Andalucía, pionera al adaptar la reciente estrategia europea a su legislación. Se adelanta al Estado en esta regulación legal, con el reto añadido de contribuir al crecimiento económico sostenible y a la generación de empleo. Todo ello apoyado en tres pilares. El impulso de las administraciones autonómica y local, la empresa como motor de cambio y la sociedad en su conjunto, desde la concienciación y el consumo responsable. Desde esta perspectiva, se pretende acabar con el concepto lineal fabricar-usar-tirar y apostar por una economía más limpia y competitiva. Capaz tanto de renovar los sectores productivos tradicionales como de abrirse decididamente a las nuevas actividades demandantes de empleos estables y de calidad.

Huella ecológica, reducción del desperdicio alimentario

La implantación del modelo de economía circular en Andalucía se basará en el análisis del ciclo de vida. Por tanto, de la huella ecológica de los productos y servicios, gestión de los bienes no vendidos. Además del impulso de la reparación, la lucha contra el desperdicio alimentario y las inversiones estratégicas en materia de economía circular.

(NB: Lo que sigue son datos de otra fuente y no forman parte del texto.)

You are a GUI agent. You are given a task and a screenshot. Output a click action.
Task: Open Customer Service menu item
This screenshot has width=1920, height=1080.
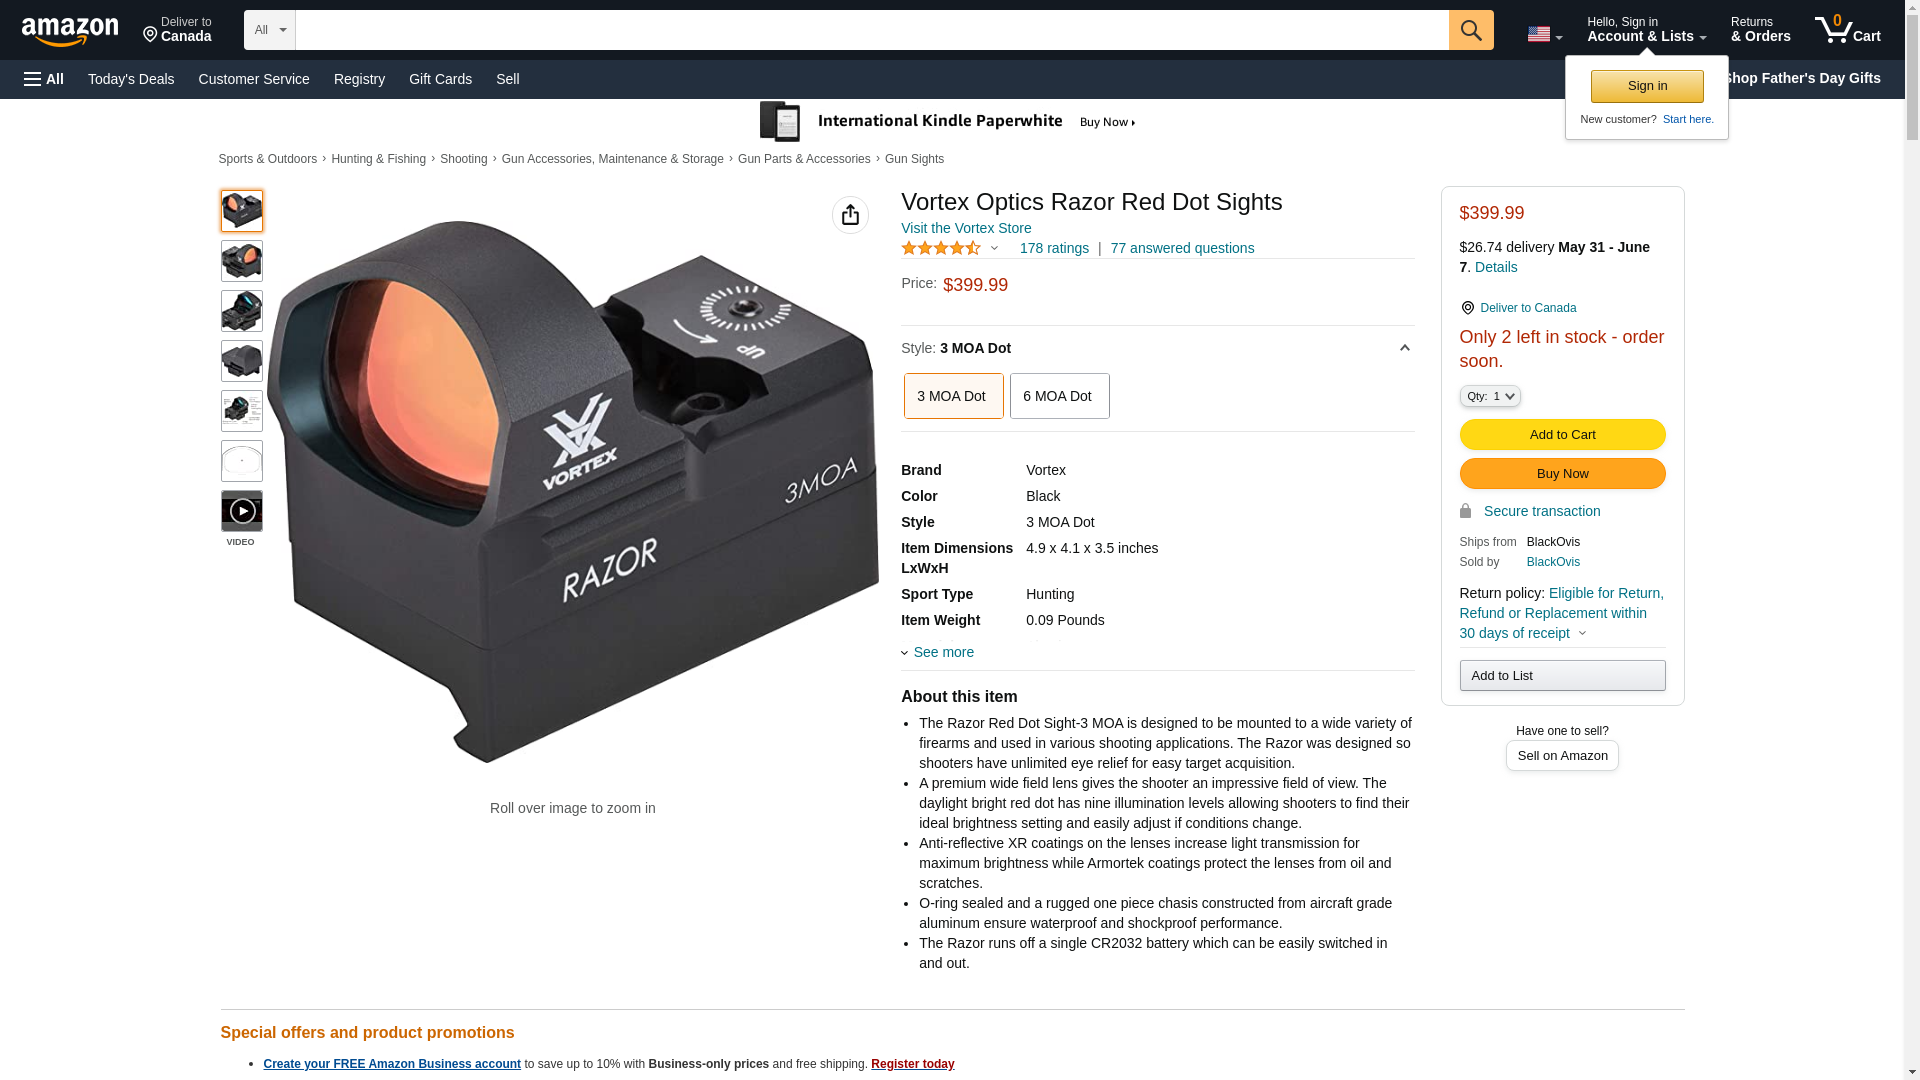pyautogui.click(x=254, y=79)
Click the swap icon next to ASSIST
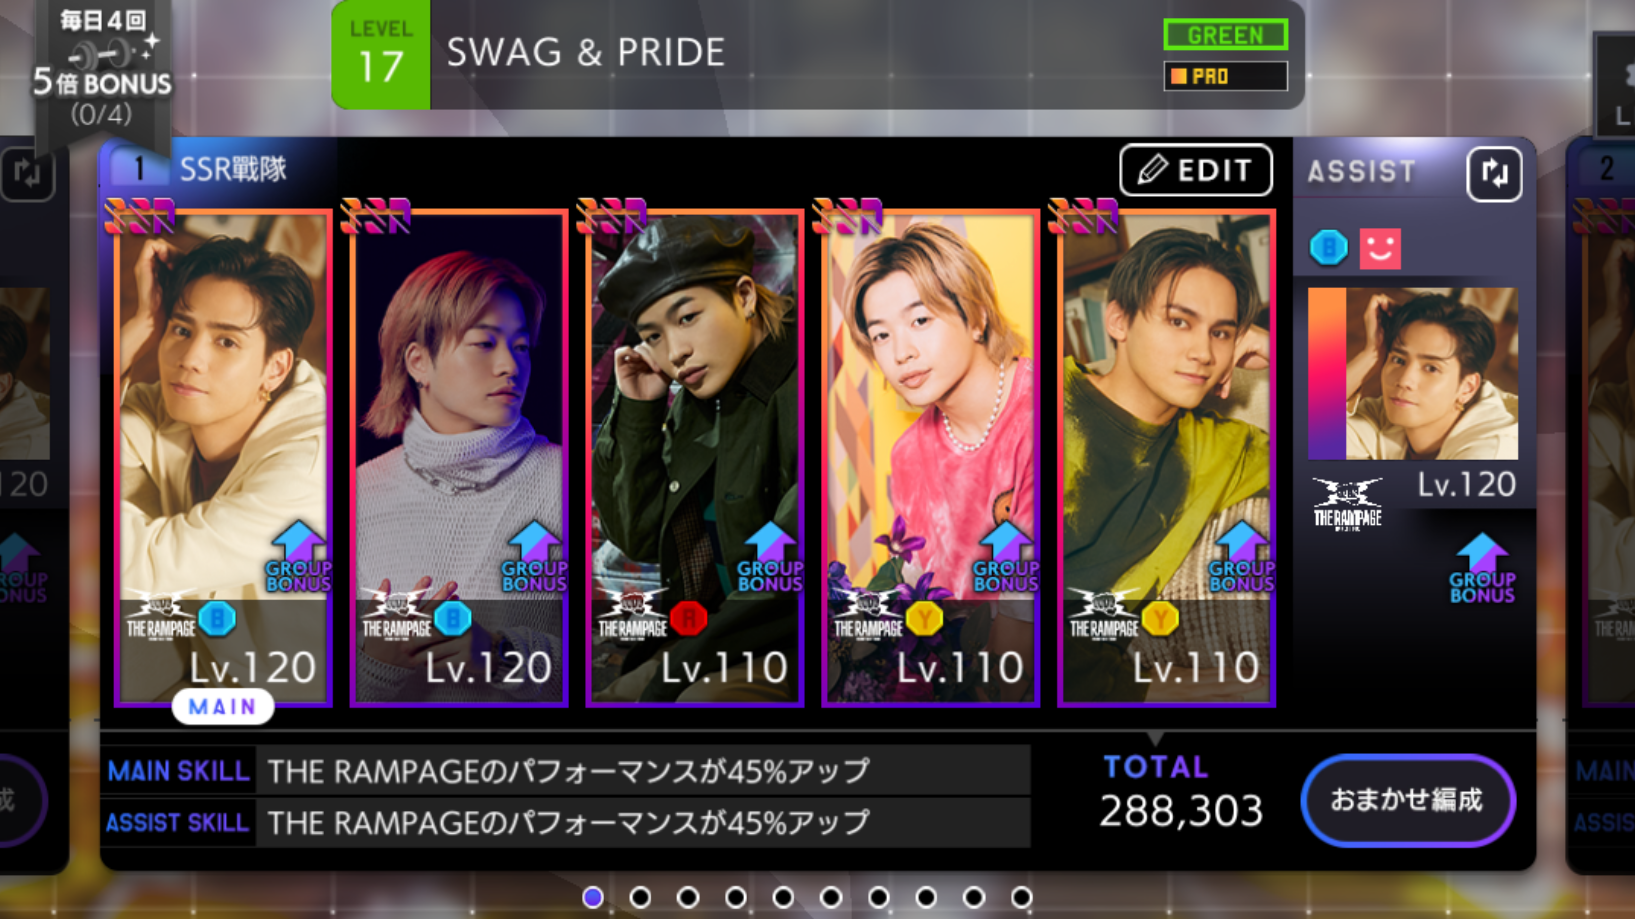 coord(1494,174)
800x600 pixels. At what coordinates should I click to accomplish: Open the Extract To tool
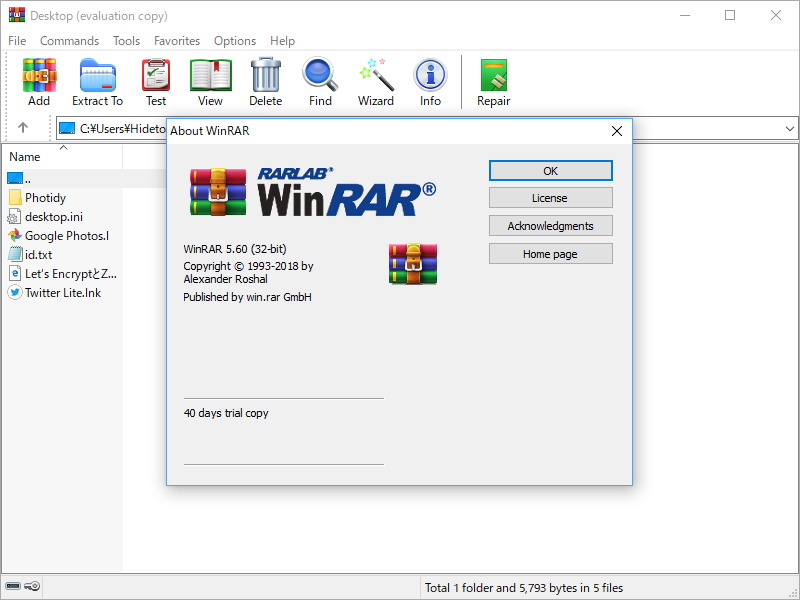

Finalmente, desde una óptica más general a una más específica, se aborda la implantación del modelo circular a los llamados ‘productos clave’. Definidos en el nuevo Plan de acción de Economía Circular de la Unión Europea aprobado en marzo de 2020. Esto se realiza mediante acciones para una disminución en el consumo, el uso eficiente, la gestión y tratamiento de los residuos. Apostando por la promoción y el desarrollo, especialmente en lo relativo a la innovación, la simbiosis industrial y los mercados secundarios.